- [Directions] Transcribe every entry exactly; the images stay out.

- [Information]
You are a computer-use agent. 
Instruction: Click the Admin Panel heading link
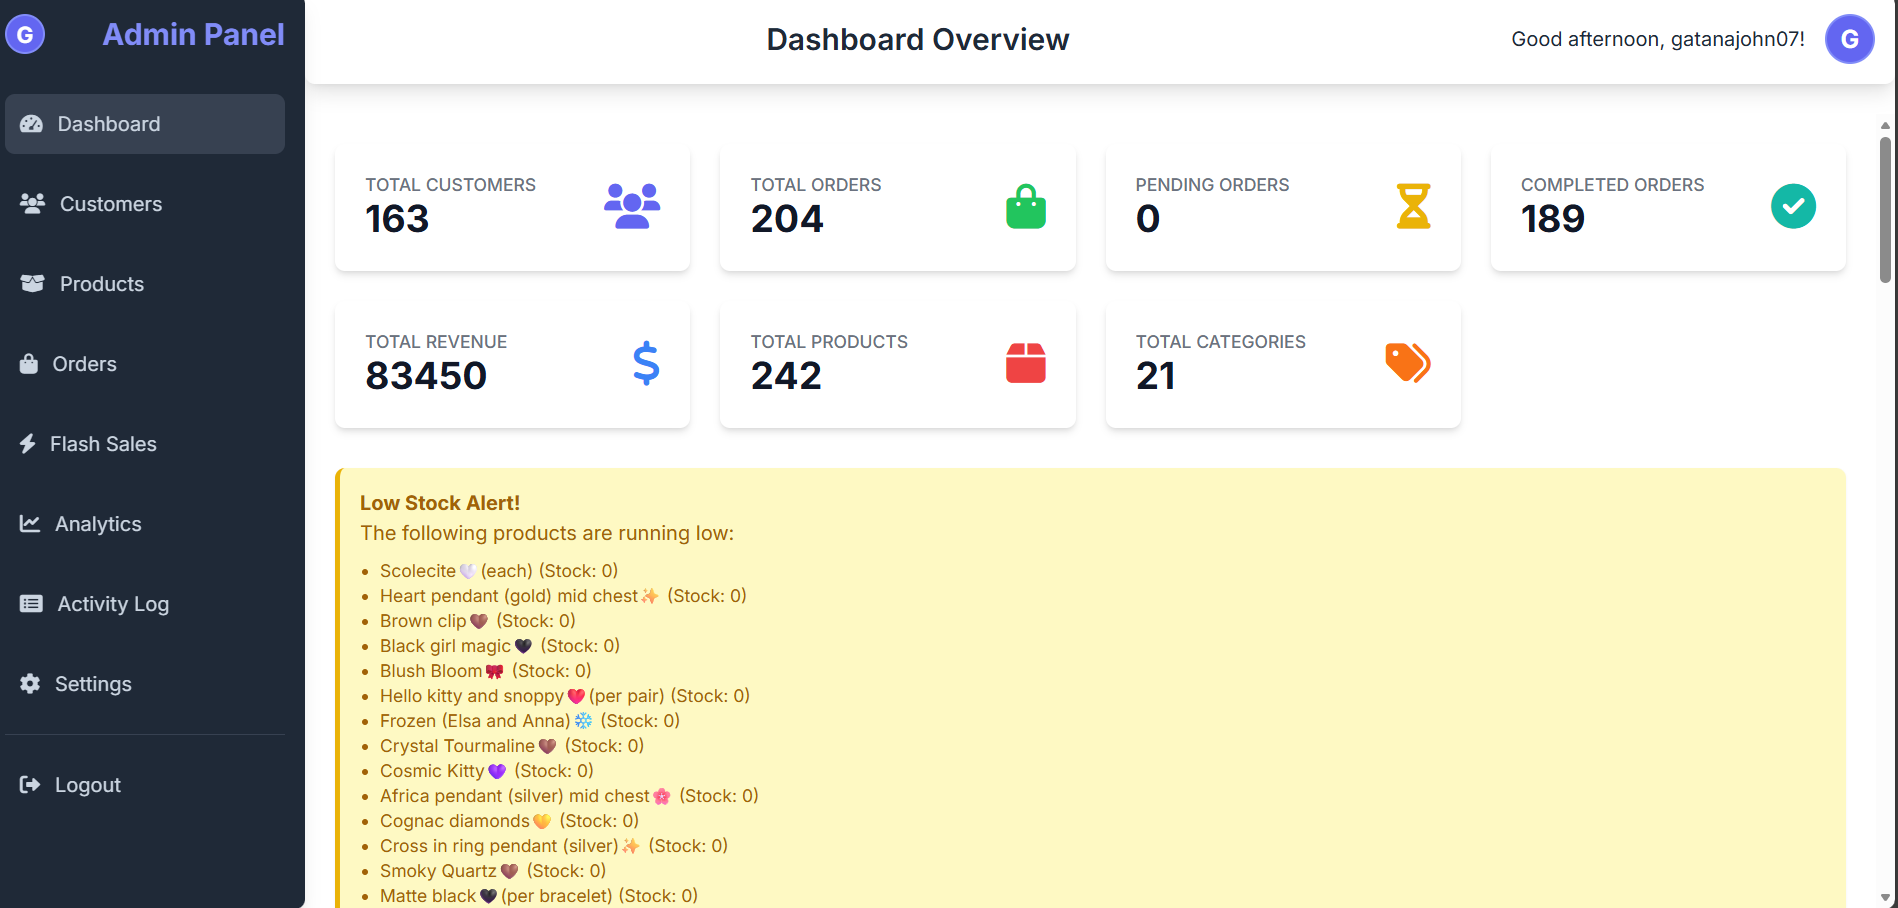point(192,34)
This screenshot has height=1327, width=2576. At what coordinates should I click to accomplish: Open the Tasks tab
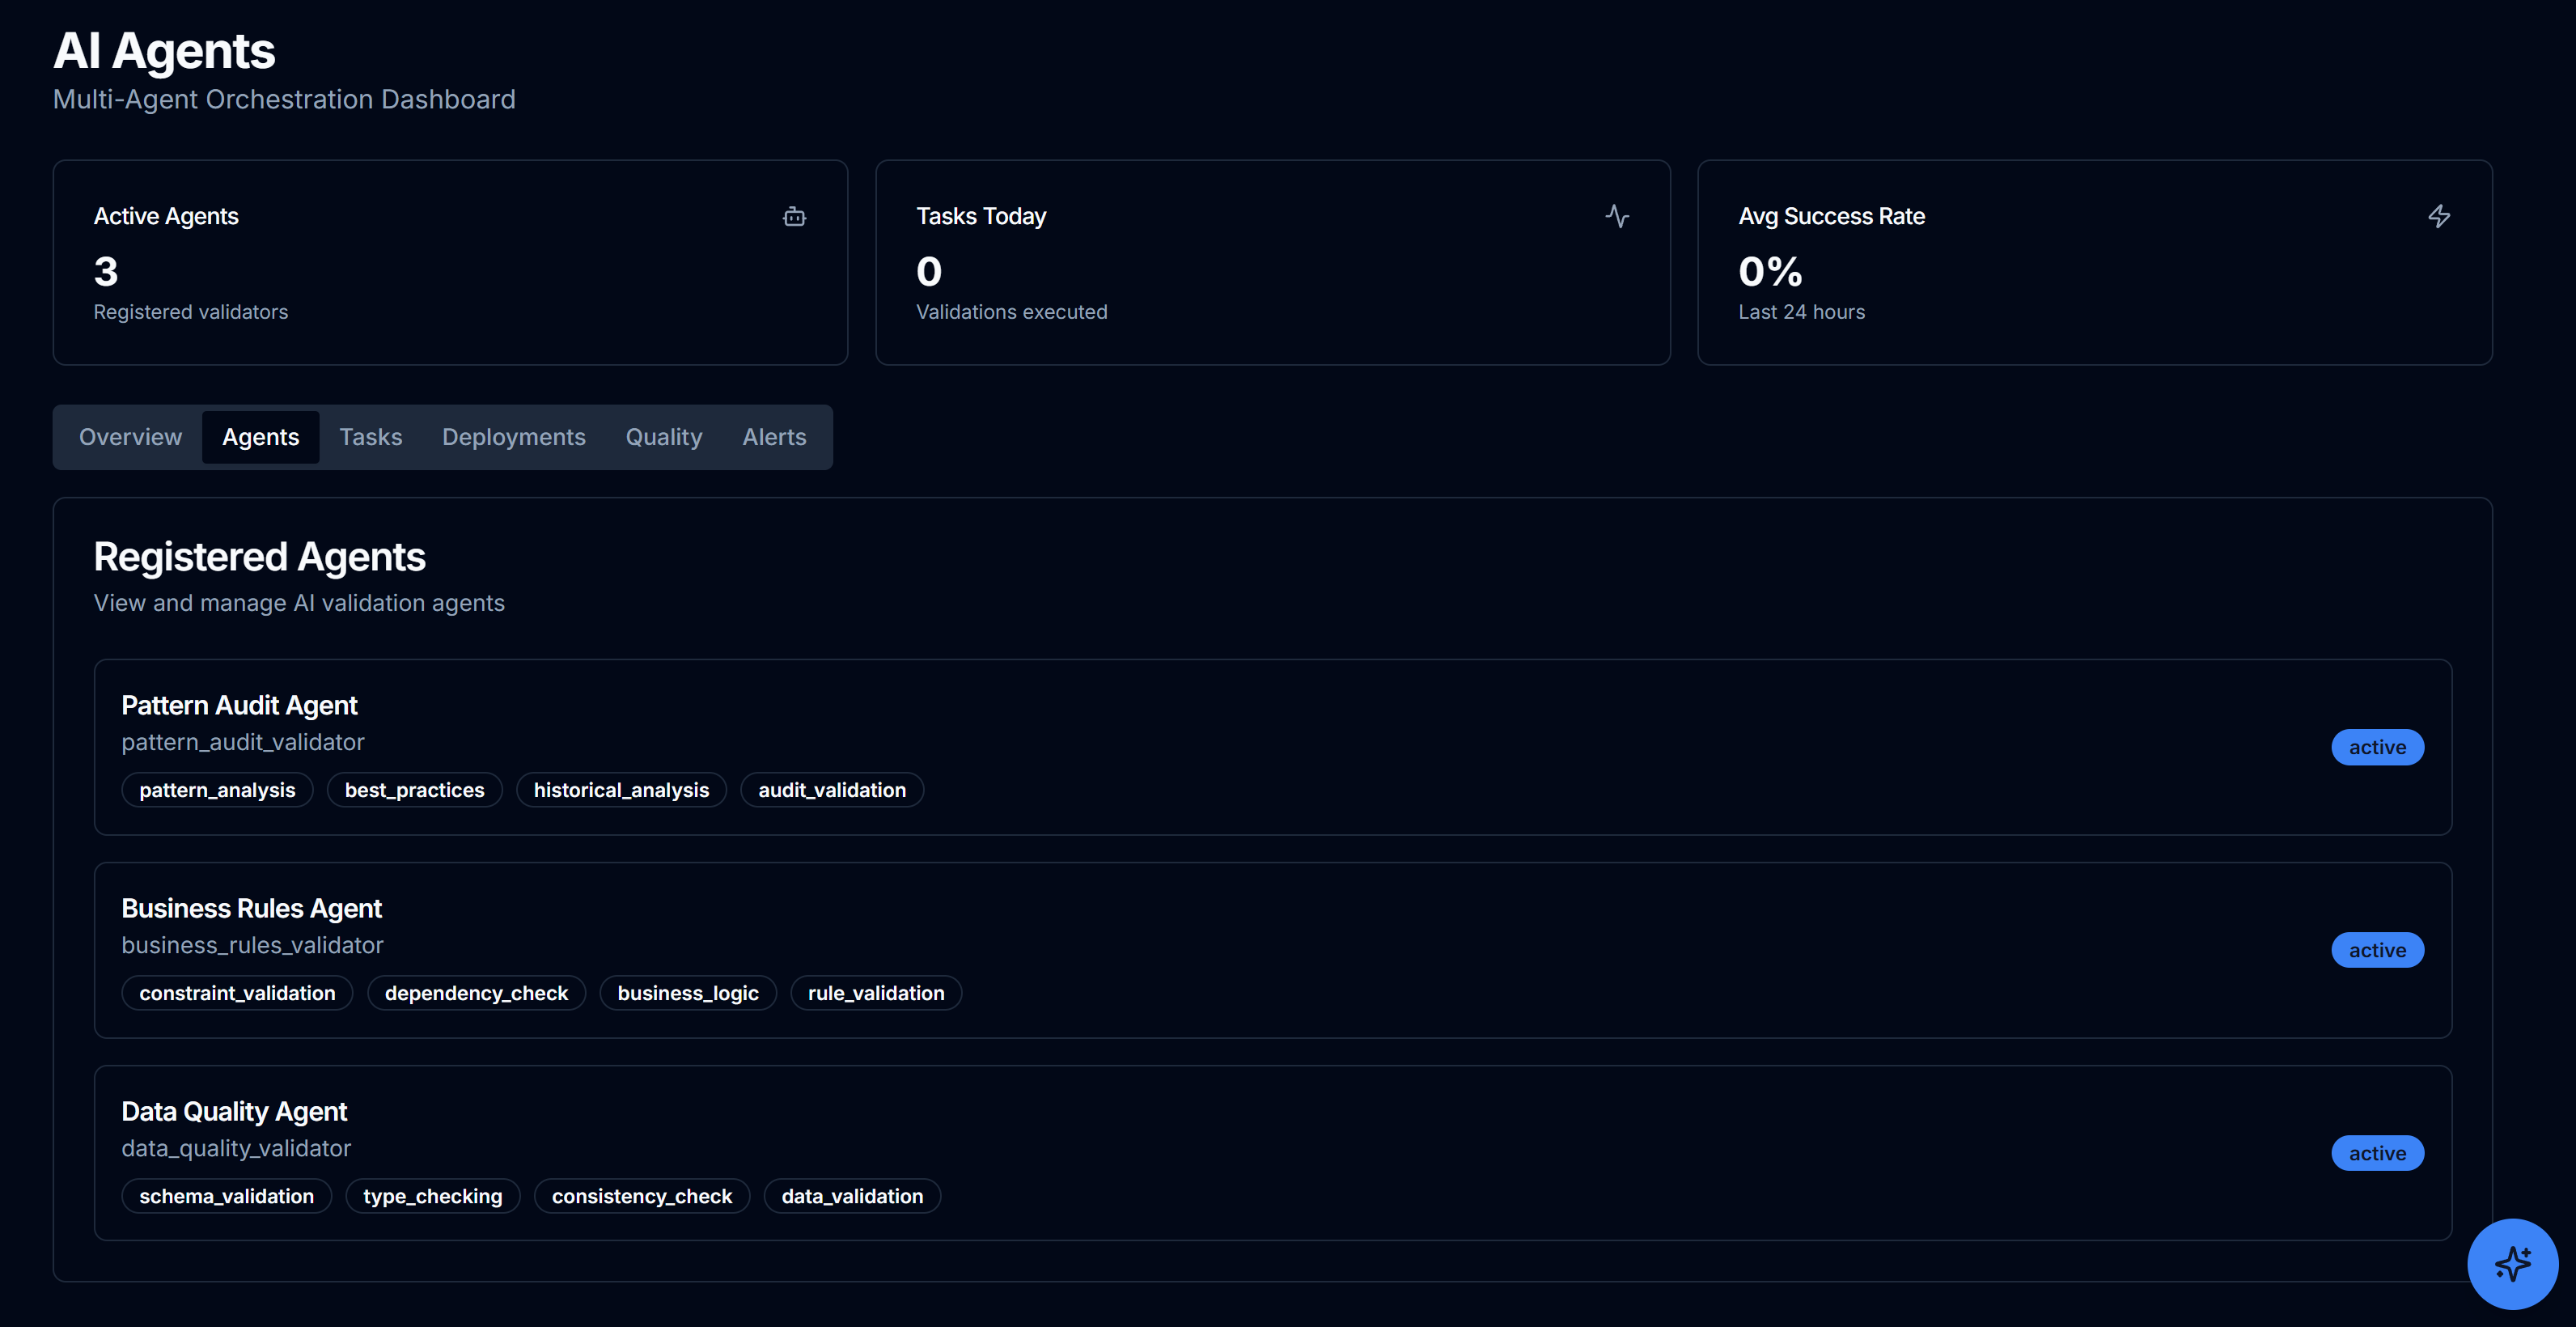pos(371,436)
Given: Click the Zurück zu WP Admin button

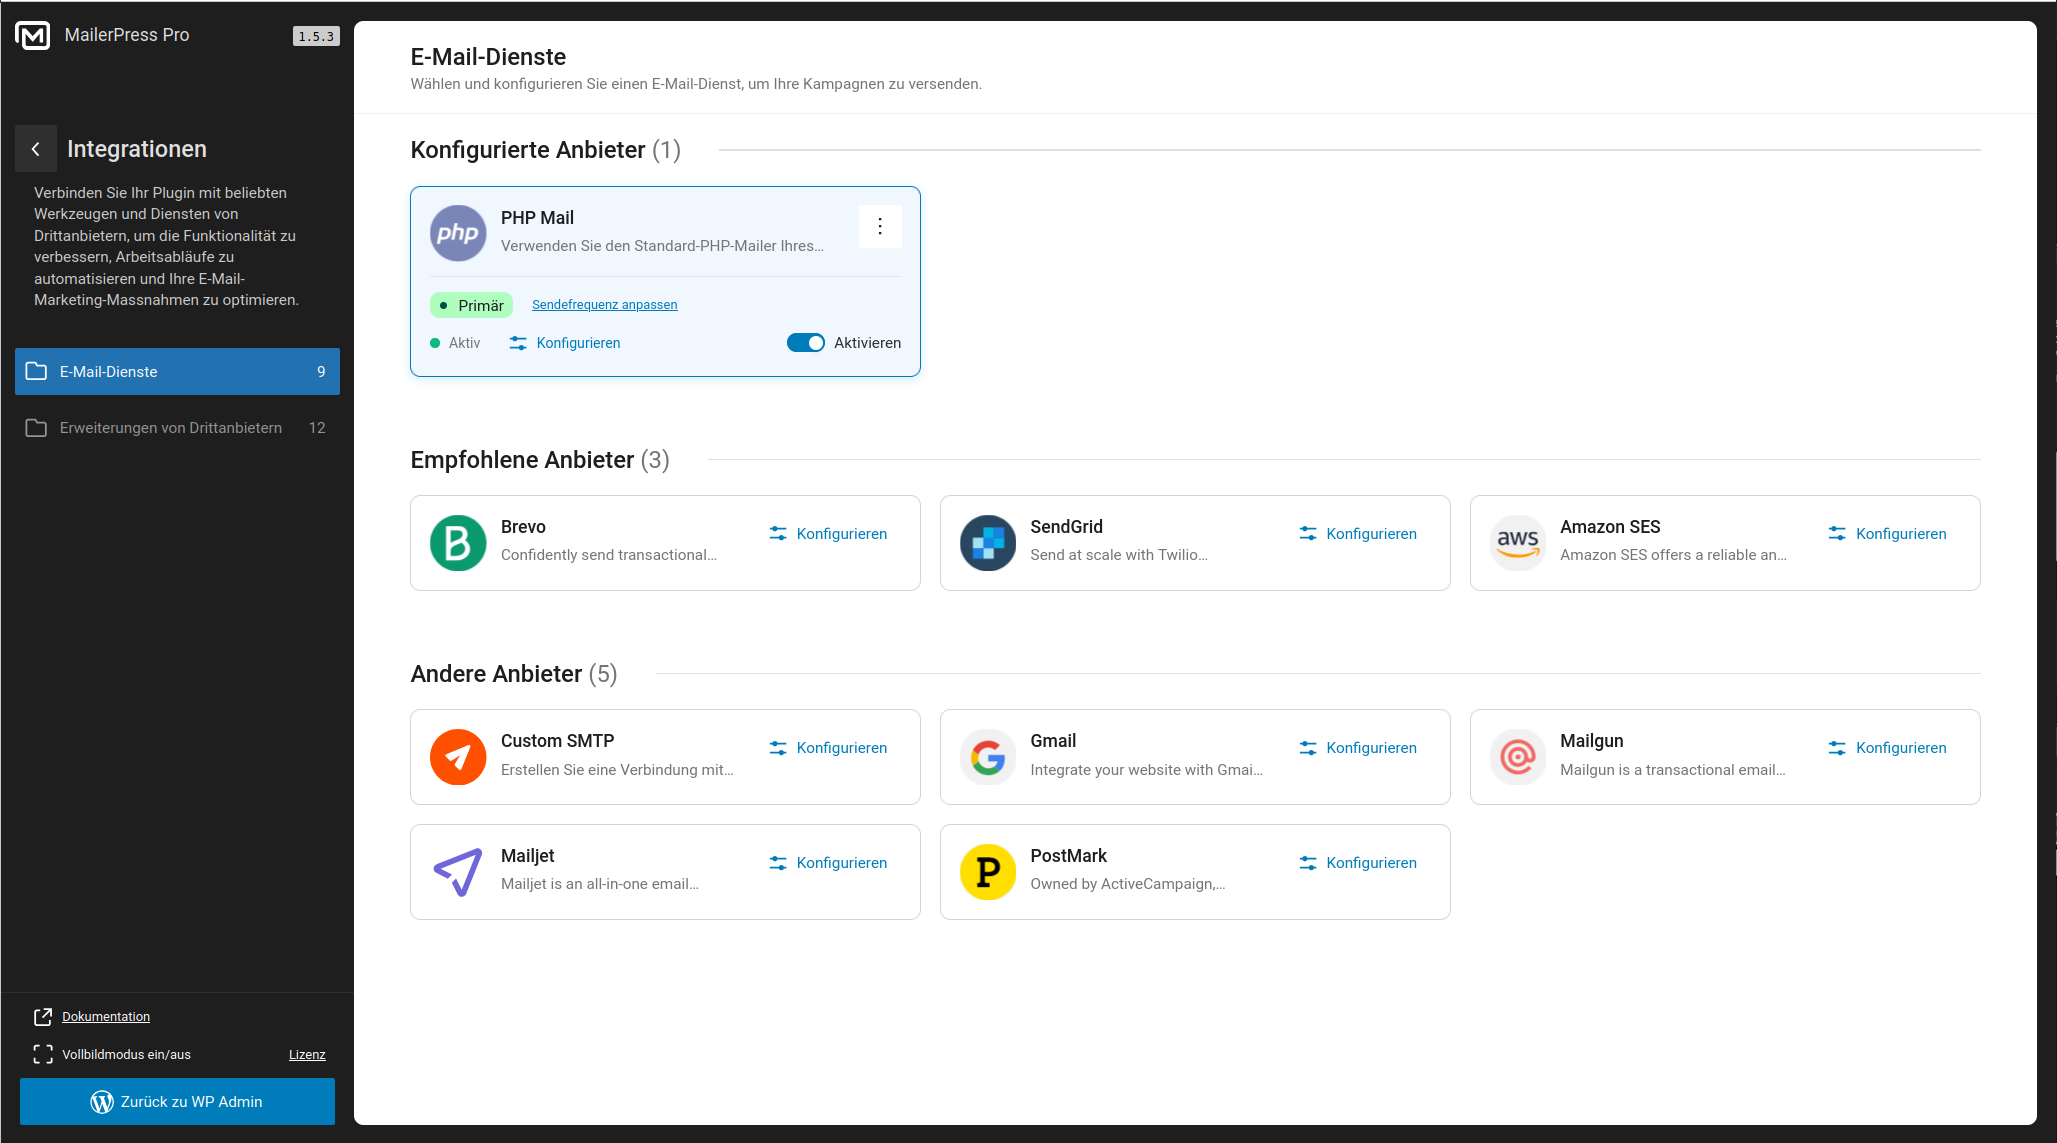Looking at the screenshot, I should click(x=177, y=1101).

- [Answer space]
You are a computer-use agent. 
Instruction: Click the Admin Panel heading link
point(192,34)
This screenshot has height=1327, width=2576. At what coordinates should I click to accomplish: Open the Tasks tab
pos(371,436)
Given: Click the Zurück zu WP Admin button

Looking at the screenshot, I should click(x=177, y=1101).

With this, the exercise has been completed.